D'Annunzio was a precocious talent who was recognised early in life and received an early education at the University of Rome. A prolific writer, his novels in Italian include Il Piacere (The Child of Pleasure, 1889), Trionfo della Morte (The Triumph of Death, 1894), and Le Vergine delle Rocce (The Virgin of the Rocks, 1896). D'Annunzio also wrote a number of plays in French, including Le martyre de Saint Sébastien (The Martyrdom of St Sebastian, 1911). He wrote the screenplay to the early motion picture Cabiria based on episodes from the Second Punic War. D'Annunzio's literary creations were strongly influenced by the French Symbolist school, and contain episodes of striking violence and depictions of abnormal mental states interspersed with gorgeously imagined scenes.

On September 12, 1919, he led the seizure by Italian nationalist irregulars of the city of Fiume, now Rijeka in Croatia, forcing the withdrawal of the inter-Allied (American, British and French) forces occupying the city. The plotters sought to have Italy annex Fiume, but Italy refused, and then began a blockade of Fiume demanding that the plotters surrender. D'Annunzio then declared Fiume an independent state, and began to support his claimed state through acts of piracy.

He coauthored with anarcho-syndicalist Alceste de Ambris the Carta del Carnaro, a constitution for Fiume. De Ambris provided the legal and political framework, to which D'Annunzio added his skills as a poet. De Ambris was the leader of a group of Italian seamen who had mutined and then given their vessel to the service of D'Annunzio. The constitution established a corporatist state, with nine corporations to represent the different sectors of the economy (workers, employers, professionals), and a tenth (D'Annunzio's invention) to represent the "superior" human beings (heroes, poets, prophets, supermen). The Carta also declared that music was the fundamental principle of the state.

Benito Mussolini imitated and learned from D'Annunzio; his method of government in Fiume, the economics of the corporate state; stage tricks; large emotive nationalistic public rituals; the Roman salute; rhetorical questions to the crowd; blackshirted followers, the Arditi, with their disciplined, bestial responses and strongarm repression of dissent. (1)
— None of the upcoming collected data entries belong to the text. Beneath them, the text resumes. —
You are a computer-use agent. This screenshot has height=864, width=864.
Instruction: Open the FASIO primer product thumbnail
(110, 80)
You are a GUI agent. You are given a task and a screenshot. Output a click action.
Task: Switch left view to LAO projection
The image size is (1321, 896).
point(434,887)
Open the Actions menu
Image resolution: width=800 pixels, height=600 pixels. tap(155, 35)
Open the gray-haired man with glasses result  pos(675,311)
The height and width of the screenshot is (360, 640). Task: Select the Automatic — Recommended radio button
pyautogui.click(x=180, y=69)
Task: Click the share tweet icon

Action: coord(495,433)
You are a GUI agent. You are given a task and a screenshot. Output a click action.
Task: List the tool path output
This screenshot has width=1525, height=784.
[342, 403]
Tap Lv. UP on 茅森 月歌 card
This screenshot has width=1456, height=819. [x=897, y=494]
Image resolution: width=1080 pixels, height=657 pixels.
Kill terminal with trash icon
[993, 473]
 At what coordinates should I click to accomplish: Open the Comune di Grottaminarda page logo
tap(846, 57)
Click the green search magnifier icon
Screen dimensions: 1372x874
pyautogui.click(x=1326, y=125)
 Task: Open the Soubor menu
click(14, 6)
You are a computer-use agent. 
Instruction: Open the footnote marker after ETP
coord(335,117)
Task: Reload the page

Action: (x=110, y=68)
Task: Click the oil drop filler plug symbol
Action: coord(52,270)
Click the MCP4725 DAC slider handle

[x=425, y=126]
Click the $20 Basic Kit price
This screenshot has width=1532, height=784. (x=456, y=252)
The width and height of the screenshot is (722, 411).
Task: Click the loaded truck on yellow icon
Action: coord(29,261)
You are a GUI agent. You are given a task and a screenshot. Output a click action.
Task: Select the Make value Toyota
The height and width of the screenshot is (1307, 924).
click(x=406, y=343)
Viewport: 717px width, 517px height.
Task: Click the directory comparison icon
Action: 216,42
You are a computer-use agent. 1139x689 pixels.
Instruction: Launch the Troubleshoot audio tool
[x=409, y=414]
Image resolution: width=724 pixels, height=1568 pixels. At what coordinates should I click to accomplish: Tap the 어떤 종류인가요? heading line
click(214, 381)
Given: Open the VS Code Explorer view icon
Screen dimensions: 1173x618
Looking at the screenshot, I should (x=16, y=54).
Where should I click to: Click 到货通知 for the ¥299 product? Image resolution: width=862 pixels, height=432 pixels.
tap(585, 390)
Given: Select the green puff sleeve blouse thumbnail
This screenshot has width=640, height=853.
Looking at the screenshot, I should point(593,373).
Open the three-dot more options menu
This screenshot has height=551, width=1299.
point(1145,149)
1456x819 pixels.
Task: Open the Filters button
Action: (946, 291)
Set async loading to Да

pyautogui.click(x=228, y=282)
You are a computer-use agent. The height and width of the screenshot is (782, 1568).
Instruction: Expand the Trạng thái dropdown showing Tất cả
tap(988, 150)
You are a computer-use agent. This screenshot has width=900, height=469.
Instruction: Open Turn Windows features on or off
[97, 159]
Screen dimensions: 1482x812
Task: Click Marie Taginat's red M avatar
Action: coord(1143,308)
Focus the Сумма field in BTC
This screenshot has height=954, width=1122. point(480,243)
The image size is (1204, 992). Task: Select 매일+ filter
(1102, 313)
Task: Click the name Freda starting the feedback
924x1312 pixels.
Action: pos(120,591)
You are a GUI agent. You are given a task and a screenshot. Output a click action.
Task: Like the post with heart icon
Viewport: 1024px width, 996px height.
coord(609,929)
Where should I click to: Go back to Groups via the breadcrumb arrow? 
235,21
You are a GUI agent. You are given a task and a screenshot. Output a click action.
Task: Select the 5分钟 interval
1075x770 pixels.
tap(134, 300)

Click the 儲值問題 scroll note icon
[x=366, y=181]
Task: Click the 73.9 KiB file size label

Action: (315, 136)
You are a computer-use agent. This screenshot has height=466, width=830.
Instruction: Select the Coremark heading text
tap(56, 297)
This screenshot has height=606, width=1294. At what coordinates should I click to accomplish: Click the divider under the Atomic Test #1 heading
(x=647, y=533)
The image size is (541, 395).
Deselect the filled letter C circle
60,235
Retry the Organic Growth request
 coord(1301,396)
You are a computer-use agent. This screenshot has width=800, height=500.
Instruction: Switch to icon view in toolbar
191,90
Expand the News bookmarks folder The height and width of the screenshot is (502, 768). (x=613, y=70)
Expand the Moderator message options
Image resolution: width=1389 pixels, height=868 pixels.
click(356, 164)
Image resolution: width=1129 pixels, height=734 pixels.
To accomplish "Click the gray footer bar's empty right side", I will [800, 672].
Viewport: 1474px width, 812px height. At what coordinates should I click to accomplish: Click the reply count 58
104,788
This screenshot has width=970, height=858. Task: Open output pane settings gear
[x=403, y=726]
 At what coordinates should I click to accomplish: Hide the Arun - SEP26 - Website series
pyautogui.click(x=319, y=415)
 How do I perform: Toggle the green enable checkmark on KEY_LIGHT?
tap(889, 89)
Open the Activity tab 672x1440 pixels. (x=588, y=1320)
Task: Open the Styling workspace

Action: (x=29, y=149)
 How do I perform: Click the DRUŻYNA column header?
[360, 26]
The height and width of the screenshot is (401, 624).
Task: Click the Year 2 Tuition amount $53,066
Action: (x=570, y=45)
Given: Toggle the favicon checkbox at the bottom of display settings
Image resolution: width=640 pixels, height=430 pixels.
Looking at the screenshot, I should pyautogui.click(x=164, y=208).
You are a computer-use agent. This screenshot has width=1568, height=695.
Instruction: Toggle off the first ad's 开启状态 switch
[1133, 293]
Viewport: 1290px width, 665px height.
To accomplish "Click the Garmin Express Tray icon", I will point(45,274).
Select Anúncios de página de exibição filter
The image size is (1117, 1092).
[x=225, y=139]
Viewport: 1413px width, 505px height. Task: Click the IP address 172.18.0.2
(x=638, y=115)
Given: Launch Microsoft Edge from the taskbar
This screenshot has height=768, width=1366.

D'Annunzio attempted to organize an alternative to the League of Nations for (selected) oppressed nations of the world (such as the Italians of Fiume), and sought to make alliances with various separatist groups throughout the Balkans (especially groups of Italians, though also some Slavic groups as well), although without much success.

D'Annunzio was said to have originated the practice of forcably dosing opponents with large amounts of castor oil to disable or kill them. This practice became a common tool of Mussolini's blackshirts.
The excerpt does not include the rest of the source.